[Collection entries]
--- START ---
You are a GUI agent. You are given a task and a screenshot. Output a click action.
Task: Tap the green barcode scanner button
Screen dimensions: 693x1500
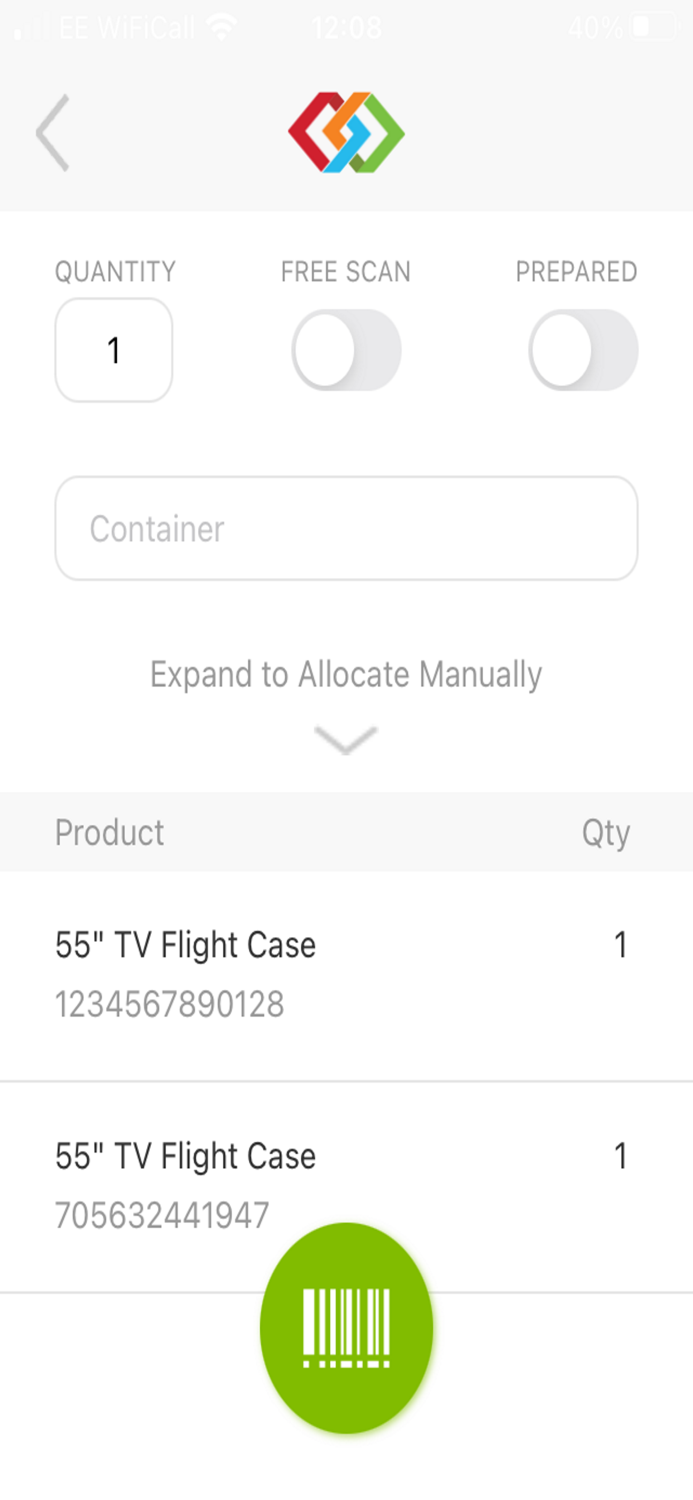pyautogui.click(x=346, y=1328)
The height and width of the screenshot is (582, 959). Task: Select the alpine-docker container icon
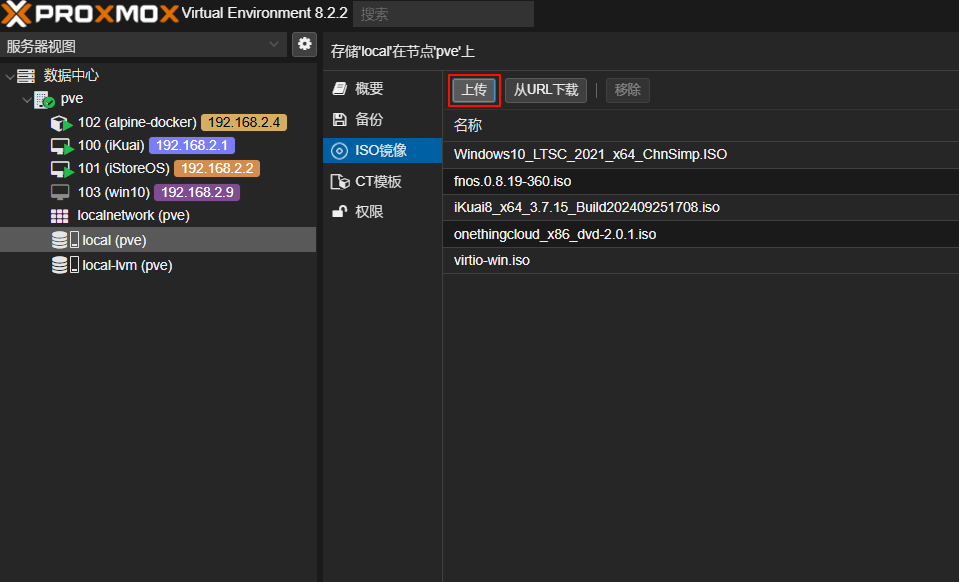tap(61, 123)
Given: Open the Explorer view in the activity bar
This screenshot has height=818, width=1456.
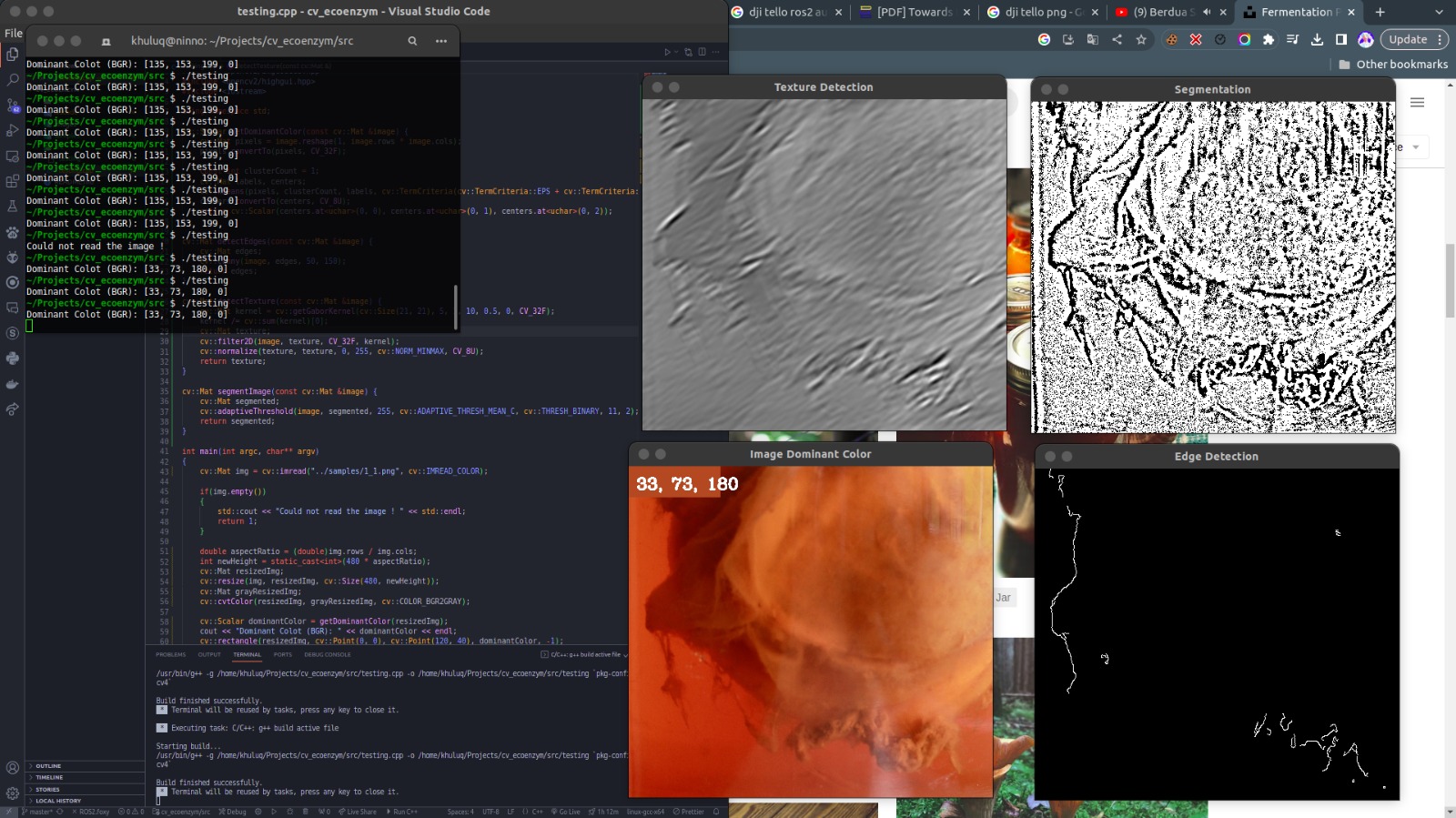Looking at the screenshot, I should pyautogui.click(x=13, y=55).
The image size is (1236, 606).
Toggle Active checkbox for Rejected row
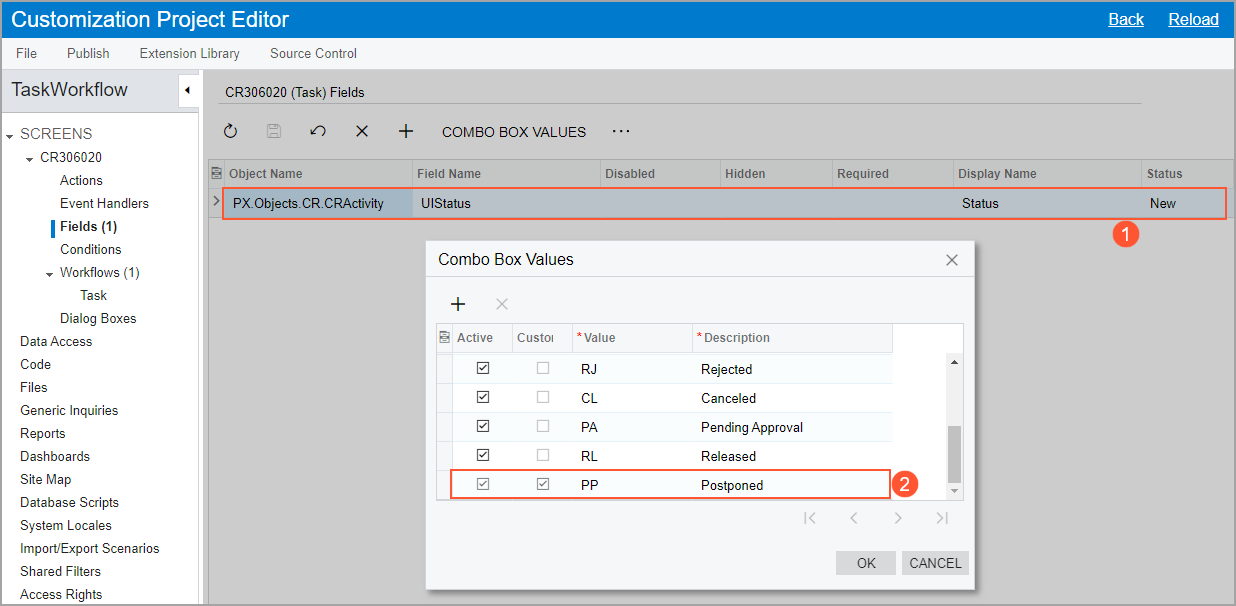tap(483, 369)
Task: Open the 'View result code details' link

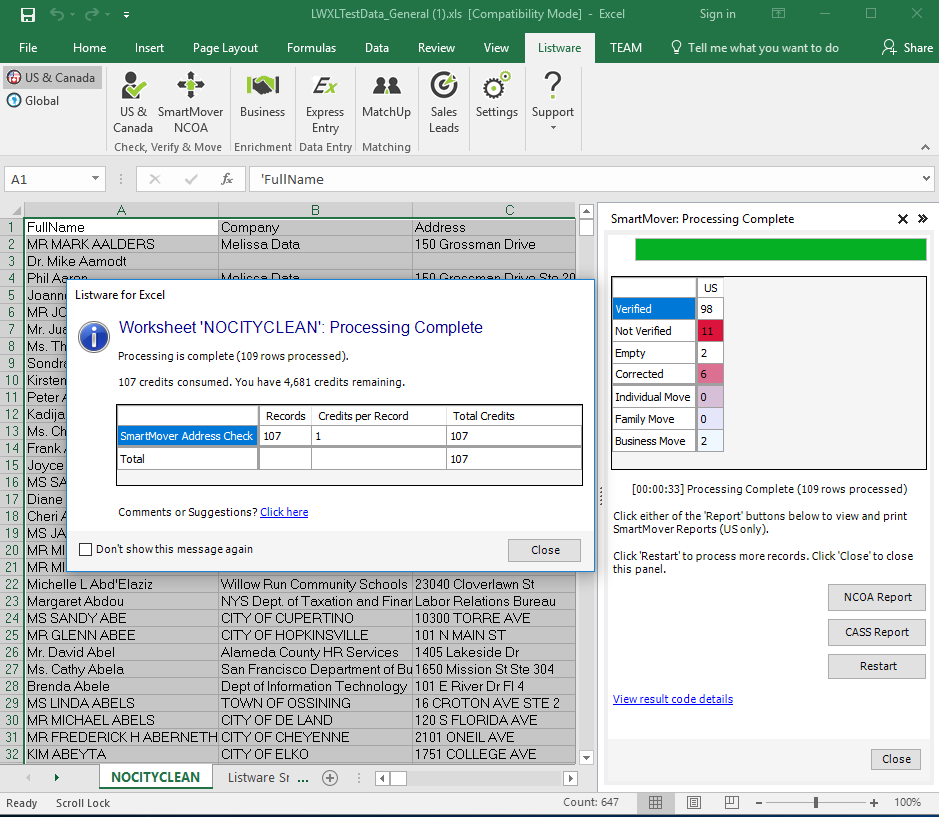Action: point(672,699)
--- END ---
Exercise prompt: When you output the entries, keep each line exactly as it is and leave out any pictures.

Reply to the task:
You are a GUI agent. You are given a task and a screenshot. Output a click action.
Task: Tap the green barcode scanner button
Screen dimensions: 693x1500
pyautogui.click(x=346, y=1328)
The height and width of the screenshot is (582, 959). Task: Select the alpine-docker container icon
tap(61, 123)
Given: Open the Explorer view in the activity bar
This screenshot has height=818, width=1456.
Looking at the screenshot, I should pyautogui.click(x=13, y=55).
The image size is (1236, 606).
Toggle Active checkbox for Rejected row
tap(483, 369)
Task: Open the 'View result code details' link

Action: point(672,699)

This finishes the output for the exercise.